Les médecins qui le soignaient ont utilisé sur lui la streptomycine, un nouvel antibiotique pour lutter contre la tuberculose. Mais les dosages étaient mal connus, et les effets secondaires très lourds. Un an plus tard, ces effets secondaires allaient être contrôlés et le traitement deviendrait beaucoup plus efficace. Mais c’était trop tard pour Orwell, mort en janvier 1950. Quand on vous dit qu’il n’a jamais eu de chance...

De son vivant, seuls ses deux derniers livres (La ferme des animaux, publié en 1945 et 1984, sorti en 1949) ont connu un succès d’édition, considérable même puisqu’ils sont devenus des classiques de la littérature mondiale et se vendent encore bien aujourd’hui. On ne peut pas en dire autant de Dans la dèche à Paris et à Londres, Histoires birmanes, Le quai de Wigan ou l’immense Hommage à la Catalogne, dont les tirages faméliques ne furent même pas épuisés. Quant à ses essais et articles, il faudra attendre les années 1968 en Angleterre et 1995 en France pour les voir publiés.
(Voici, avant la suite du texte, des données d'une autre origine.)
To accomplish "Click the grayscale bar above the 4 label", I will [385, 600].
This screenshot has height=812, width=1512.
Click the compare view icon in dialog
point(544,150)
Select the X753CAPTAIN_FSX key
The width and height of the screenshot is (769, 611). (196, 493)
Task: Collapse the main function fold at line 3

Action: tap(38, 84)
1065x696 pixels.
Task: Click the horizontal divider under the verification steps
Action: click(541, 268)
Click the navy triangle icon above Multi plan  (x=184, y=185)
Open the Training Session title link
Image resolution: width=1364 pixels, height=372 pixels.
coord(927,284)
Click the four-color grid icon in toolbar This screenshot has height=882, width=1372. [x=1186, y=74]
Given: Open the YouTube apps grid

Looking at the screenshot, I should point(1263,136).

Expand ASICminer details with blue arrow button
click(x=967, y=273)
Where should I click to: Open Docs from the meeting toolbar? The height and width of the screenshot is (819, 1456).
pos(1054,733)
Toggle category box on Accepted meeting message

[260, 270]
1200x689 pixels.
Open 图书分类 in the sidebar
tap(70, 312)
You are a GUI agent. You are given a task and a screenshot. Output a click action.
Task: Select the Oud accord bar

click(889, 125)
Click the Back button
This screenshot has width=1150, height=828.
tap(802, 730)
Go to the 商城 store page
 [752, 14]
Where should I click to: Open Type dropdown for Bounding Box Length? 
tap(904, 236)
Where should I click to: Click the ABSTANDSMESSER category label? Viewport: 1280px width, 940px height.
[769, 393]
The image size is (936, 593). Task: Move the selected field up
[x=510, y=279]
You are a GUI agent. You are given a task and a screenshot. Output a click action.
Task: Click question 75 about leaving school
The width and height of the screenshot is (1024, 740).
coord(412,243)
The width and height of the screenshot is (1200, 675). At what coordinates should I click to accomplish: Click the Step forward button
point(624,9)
Sa vie familiale ne fut pas non plus facile : si son premier mariage, avec Eileen O’Saughnessy en 1936 fut relativement heureux, ils n’eurent pas d’enfant et en adoptèrent un à la fin de la guerre. Mais Eileen mourut d’un cancer et George se retrouva veuf à 42 ans. Il entreprit alors de demander plusieurs femmes en mariage, se heurta à autant de refus, et finit par épouser, trois mois avant sa mort, Sonia Brownell. Mais celle-ci écarta des Essais, articles et lettres les plus politiques de ses écrits (que les éditions Agone ont publié en français récemment) [1].

Le grand mérite de la biographie de Bernard Crick, outre son côté déprimant (comme celle de Victor Serge, Dissident dans la révolution), c’est de donner envie de se plonger dans les écrits d’Orwell. Et notamment ses écrits d’avant-guerre : Une histoire birmane (1934), Et vive l’aspidistra ! (1936) et Un peu d’air frais (1939). Ce que je ferai très bientôt. A noter aussi la publication, chez Agone, de l’essai de James Conant, Orwell ou le pouvoir de la vérité. J’en parlerai très bientôt.